(Collected data entries)
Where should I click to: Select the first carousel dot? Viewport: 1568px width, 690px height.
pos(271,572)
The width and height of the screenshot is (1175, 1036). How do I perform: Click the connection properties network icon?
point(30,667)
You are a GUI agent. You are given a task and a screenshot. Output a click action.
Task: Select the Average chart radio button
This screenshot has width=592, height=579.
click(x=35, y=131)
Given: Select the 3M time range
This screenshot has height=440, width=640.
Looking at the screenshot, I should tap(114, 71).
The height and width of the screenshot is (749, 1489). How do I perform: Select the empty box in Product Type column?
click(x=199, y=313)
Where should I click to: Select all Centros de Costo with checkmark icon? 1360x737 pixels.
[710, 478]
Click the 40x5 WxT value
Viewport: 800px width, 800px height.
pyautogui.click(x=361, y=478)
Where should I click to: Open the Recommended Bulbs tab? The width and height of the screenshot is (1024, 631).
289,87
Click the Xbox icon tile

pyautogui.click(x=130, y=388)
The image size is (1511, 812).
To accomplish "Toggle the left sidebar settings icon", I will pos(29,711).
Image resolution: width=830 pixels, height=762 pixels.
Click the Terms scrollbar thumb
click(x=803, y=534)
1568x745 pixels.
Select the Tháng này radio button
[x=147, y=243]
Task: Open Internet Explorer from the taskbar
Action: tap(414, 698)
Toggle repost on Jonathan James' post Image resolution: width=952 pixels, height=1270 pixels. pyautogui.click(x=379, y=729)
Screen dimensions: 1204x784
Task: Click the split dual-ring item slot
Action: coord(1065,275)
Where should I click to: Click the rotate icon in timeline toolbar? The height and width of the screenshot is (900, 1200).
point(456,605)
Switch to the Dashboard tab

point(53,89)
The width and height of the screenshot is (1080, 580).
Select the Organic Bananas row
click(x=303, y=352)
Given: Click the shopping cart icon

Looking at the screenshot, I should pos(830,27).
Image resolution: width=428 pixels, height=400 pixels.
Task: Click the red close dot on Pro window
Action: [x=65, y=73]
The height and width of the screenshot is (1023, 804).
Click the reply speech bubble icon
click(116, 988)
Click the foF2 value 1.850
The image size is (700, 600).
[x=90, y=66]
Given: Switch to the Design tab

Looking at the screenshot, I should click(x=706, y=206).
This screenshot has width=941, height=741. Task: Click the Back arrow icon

PROBLEM DETAILS>
What you write should match, character for character, the lines from the one with "The width and height of the screenshot is (1080, 580)." to the end of the data, both included.

ANSWER SECTION>
The width and height of the screenshot is (1080, 580).
Select the Organic Bananas row
click(x=303, y=352)
Given: Click the shopping cart icon

Looking at the screenshot, I should pos(830,27).
Image resolution: width=428 pixels, height=400 pixels.
Task: Click the red close dot on Pro window
Action: [x=65, y=73]
The height and width of the screenshot is (1023, 804).
Click the reply speech bubble icon
click(116, 988)
Click the foF2 value 1.850
The image size is (700, 600).
[x=90, y=66]
Given: Switch to the Design tab

Looking at the screenshot, I should click(x=706, y=206).
This screenshot has width=941, height=741. Task: Click the Back arrow icon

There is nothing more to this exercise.